Cameroun – Insécurité: Des ravisseurs exigent 100 millions de FCFA pour la libération d’une famille à Touboro

Une nouvelle prise d’otage dans la ville de Touboro, située dans le Mayo-Rey, Région du Nord. Selon L’Œil du Sahel paru le 8 août 2016, des trois personnes qui ont été enlevées dans la nuit du 5 au 6 août  au domicile de l’homme d’affaires Nono Marcel Flaubert, situé au carrefour Ngoumi.

Le journal indique que «selon des sources sécuritaires, les ravisseurs sont arrivés aux alentours de 23h45, ont passé la concession au peigne fin et amené avec eux Bakam Fosso, 28 ans, épouse de Nono Marcel Flaubert, Fouamouwe Henri, 31 ans et Mewa Laure, 18 ans». Les preneurs n’ont pas tardé à donner des nouvelles. Le lendemain, apprend-on, ils ont appelé à deux reprises pour exiger le versement d’une rançon de 100 millions de FCFA.

«Ils m’ont téléphoné par deux fois dans la journée du  6 août 2016 avec un numéro Nexttel: très tôt le matin et à 11 heures 45 minutes. Ils disent attendre la somme de 100.000.000 FCFA dans un bref délai. Mais où irais-je prendre tout cet argent ? Cela est impossible. Je suis en route pour Touboro, au moment où je vous parle. C’est quand j’y serai que je pourrai voir plus clair, car tout ceci s’est passé à mon absence. Je me trouvais du côté de Yaoundé, où j’ai passé plus d’un mois. C’est tout ce que je peux vous dire puisque les grandes personnes de la maison qui pouvaient me donner des informations fiables sont celles-là mêmes qui sont prises en otage. C’est quand je serai sur place que je pourrais peut-être glaner des informations. Pour l’instant, je vous ai dit tout ce que je connais», a déclaré, Nono Marcel Flaubert.

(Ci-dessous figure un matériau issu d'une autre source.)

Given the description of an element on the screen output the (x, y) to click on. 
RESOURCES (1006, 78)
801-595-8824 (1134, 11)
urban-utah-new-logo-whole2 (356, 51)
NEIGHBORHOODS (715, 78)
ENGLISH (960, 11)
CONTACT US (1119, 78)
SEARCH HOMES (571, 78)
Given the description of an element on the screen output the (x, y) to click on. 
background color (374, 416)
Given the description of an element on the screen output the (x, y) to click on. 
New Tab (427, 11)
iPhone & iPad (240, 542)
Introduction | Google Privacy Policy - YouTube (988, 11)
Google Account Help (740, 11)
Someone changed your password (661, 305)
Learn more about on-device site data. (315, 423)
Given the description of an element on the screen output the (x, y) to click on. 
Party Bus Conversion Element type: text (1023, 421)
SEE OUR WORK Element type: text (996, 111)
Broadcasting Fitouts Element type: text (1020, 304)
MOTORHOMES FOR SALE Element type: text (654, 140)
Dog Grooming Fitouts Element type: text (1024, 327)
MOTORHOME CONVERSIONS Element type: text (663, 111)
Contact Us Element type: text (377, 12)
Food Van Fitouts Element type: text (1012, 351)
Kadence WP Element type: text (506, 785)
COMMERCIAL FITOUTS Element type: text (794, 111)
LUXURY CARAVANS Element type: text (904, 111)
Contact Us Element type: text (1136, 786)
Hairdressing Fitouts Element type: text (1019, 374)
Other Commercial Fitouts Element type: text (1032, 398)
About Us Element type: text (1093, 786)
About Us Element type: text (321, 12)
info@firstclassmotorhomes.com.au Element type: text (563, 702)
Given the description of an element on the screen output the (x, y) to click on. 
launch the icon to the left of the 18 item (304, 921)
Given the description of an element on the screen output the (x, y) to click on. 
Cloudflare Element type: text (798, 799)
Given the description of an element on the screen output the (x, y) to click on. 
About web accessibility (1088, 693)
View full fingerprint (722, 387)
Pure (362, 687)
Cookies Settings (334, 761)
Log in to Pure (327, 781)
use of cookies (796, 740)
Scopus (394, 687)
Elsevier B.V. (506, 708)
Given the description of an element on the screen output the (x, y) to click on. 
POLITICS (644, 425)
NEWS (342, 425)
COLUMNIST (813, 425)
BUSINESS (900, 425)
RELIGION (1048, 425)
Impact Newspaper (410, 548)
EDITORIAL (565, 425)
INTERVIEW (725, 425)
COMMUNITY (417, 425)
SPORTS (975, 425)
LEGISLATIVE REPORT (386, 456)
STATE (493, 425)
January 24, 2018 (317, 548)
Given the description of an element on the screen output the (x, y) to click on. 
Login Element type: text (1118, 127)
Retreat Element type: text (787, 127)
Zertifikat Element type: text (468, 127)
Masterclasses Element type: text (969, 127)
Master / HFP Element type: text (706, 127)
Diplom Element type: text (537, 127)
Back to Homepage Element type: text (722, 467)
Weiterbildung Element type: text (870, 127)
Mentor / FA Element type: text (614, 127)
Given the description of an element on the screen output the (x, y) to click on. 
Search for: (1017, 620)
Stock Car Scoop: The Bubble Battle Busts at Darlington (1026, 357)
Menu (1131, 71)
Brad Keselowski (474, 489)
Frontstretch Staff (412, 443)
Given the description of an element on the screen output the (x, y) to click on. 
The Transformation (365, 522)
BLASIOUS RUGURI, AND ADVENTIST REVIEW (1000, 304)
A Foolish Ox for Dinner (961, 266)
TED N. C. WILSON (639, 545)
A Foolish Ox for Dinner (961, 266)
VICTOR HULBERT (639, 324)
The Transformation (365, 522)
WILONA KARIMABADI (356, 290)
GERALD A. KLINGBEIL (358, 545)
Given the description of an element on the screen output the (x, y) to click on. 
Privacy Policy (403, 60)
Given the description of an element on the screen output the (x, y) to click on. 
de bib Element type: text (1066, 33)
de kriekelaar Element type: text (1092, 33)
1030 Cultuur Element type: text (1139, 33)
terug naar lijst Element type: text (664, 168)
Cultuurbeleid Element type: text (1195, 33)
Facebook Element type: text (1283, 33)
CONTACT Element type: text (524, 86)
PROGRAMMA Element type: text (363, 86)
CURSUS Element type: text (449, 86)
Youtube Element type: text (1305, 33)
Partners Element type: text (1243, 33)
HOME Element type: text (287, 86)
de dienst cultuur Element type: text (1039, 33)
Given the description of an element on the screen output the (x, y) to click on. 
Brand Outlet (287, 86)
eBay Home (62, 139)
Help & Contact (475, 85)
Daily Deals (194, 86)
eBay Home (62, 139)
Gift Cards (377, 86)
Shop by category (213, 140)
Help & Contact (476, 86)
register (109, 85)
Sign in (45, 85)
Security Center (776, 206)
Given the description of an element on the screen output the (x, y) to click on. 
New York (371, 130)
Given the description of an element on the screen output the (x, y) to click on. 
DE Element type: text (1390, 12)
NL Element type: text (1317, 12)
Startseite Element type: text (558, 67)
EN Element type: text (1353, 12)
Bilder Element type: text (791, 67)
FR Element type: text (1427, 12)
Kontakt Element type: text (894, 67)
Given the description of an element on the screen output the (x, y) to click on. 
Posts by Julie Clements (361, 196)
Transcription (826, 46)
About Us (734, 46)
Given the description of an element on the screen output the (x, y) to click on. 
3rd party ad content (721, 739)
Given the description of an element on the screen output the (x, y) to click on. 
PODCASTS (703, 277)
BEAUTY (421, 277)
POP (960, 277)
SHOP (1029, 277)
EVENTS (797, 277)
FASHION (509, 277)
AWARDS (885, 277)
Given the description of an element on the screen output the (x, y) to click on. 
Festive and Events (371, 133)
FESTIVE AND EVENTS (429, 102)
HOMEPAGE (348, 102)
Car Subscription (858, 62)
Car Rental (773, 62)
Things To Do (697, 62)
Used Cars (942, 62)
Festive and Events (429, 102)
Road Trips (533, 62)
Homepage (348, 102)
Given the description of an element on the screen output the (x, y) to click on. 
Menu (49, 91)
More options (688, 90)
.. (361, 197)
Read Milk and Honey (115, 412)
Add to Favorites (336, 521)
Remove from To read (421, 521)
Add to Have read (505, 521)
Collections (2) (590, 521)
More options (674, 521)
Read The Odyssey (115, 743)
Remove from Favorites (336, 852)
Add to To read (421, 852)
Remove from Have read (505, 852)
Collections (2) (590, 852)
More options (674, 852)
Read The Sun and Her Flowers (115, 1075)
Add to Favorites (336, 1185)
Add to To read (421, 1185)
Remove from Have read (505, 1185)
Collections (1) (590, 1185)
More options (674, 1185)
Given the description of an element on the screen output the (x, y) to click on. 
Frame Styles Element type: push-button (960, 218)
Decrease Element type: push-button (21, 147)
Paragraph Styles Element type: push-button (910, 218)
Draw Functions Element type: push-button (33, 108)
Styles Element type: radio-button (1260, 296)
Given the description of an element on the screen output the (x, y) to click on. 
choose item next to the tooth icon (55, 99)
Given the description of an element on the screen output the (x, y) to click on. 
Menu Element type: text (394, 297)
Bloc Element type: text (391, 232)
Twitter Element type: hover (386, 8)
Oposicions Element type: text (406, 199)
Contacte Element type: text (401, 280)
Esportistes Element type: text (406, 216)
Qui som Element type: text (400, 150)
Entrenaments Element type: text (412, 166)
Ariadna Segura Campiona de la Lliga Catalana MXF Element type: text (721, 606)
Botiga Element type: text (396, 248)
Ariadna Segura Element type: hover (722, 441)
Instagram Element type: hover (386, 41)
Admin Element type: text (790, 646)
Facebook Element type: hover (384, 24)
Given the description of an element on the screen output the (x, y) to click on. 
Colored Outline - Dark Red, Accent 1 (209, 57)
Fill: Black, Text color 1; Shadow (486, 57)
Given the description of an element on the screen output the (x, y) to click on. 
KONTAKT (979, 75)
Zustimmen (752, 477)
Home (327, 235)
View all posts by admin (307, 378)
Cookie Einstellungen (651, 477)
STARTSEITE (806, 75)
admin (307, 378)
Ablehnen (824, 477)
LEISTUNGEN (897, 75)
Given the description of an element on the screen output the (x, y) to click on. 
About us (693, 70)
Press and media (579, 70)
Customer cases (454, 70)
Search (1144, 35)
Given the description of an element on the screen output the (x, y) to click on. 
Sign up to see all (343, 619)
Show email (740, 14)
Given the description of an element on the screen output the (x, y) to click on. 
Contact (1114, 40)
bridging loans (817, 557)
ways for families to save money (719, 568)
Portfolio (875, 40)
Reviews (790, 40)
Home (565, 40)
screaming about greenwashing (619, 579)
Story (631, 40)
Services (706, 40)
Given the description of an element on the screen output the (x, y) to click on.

Les forces de l’ordre elles sont déjà aux trousses des ravisseurs, même s’il est très tôt pour perler d’une piste sérieuse. «L’alerte nous a été donnée aux environs de minuit par la famille des otages. Nous avons aussitôt mobilisé nos éléments et enclenché immédiatement les recherches. Nous espérions les rattraper dans leur fuite, mais cela n’a pas été le cas. Mais qu’à cela ne tienne, nous ne comptons pas baisser les bras. Nous poursuivons les recherches et ils finiront bien par être, tôt ou tard, rattrapés», a avoué à L’Œil du Sahel une source sécuritaire.